Para posicionar o fóssil na árvore evolutiva dos tiranossauros, os investigadores compararam-no com o espécime FMNH PR2081, mais conhecido por «Sue». Este esqueleto de T. rex, descoberto em 1990, tornou-se uma referência anatómica para o grupo devido ao seu estado de conservação excepcional e às suas dimensões. Trata-se de uma verdadeira super-estrela da paleontologia: era tão enorme (12,3 metros de comprimento e um peso estimado em cerca de 8 a 9 toneladas) que é frequentemente usado como padrão de comparação quando surge um osso de grande predador - seja numa nova descoberta, seja, como neste caso, numa reinterpretação.
Comparação com «Sue» e estimativas de tamanho
A partir da comparação directa com a tíbia de «Sue», esta outra tíbia atinge 84% do comprimento e 78% da circunferência. Apesar de ser menor, no contexto do Campaniano superior não se sabia que tiranossauros pudessem aproximar-se tanto das dimensões de um T. rex.

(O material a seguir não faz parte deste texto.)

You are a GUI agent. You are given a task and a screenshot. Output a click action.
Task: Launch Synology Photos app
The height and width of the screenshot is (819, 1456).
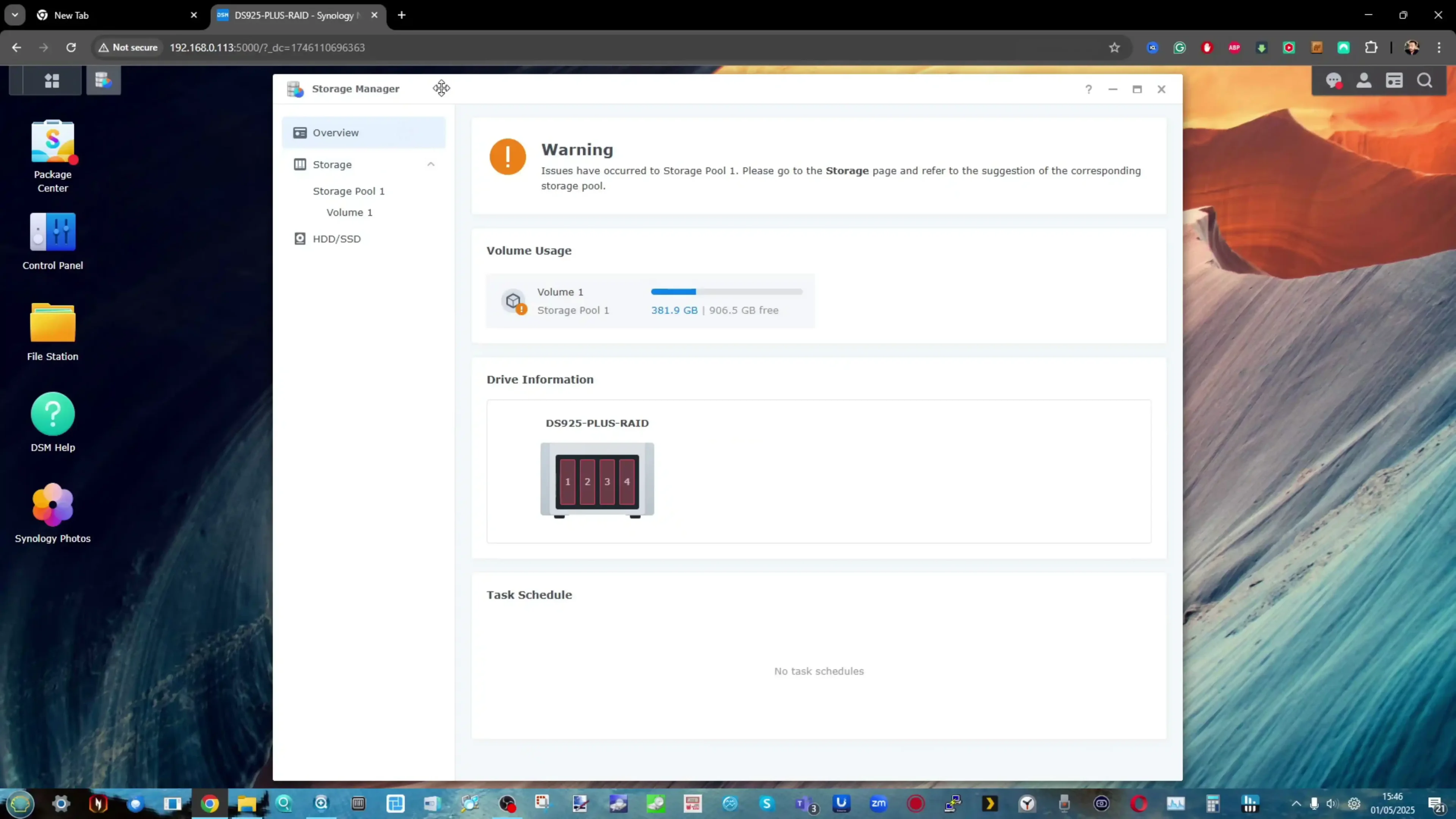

Com base nos cálculos da equipa, o animal poderá ter medido 10 a 11 metros de comprimento, com um peso a rondar as 4,7 toneladas.
Isto faz dele um verdadeiro peso pesado, sobretudo porque se acreditava que os tiranossauros tinham permanecido como predadores de «tamanho médio» (cerca de 5 a 6 metros de comprimento) durante quase toda a sua história evolutiva, e que só teriam atingido dimensões na ordem dos 12 metros nos dois últimos milhões de anos antes da extinção.
Pistas anatómicas e o que dizem sobre o gigantismo dos Tyrannosaurini
Para lá das dimensões, a própria anatomia do osso foi o segundo elemento decisivo para ligar o exemplar à linhagem dos Tyrannosaurini. Ao contrário de Bistahieversor sealeyi (ver foto abaixo) - outro tiranossauroide encontrado nas mesmas camadas geológicas no Novo México, mas com uma morfologia mais primitiva - esta tíbia apresenta uma base larga e uma estrutura triangular na zona do tornozelo. Trata-se de uma característica morfológica que só aparece no T. rex e nos seus parentes mais próximos, os Tyrannosaurini.
«Seja qual for a hipótese adoptada [N. da R.: quer esta tíbia pertença a uma nova espécie de gigante, quer a uma linhagem muito precoce de T. rex], o tamanho invulgar do tiranossauro de Hunter Wash é significativo: revela uma presença de grandes tiranossaurídeos até agora insuspeita no final do Campaniano e demonstra que a sua evolução para o gigantismo é muito mais antiga do que se pensava», conclui a equipa.
Assim, alguns dos traços anatómicos associados ao célebre T. rex - e, por extensão, aos tiranossauros gigantes - já teriam surgido nos seus antepassados quase dez milhões de anos antes da sua dominância ecológica. A selecção natural poderá ter favorecido uma especialização mais precoce do esqueleto, preparando-o para suportar, milhões de anos depois, as massas colossais atingidas por estes predadores no fim do Cretácico. Ainda assim, convém lembrar que estas conclusões resultam do estudo de um único osso, e que é extremamente difícil confirmar por completo esta hipótese enquanto não for sustentada por outras descobertas. Se tal acontecer, este indivíduo poderá representar um dos primeiros gigantes, há muito procurados, da linhagem dos Tyrannosaurini, enriquecendo a árvore genealógica desta grande família.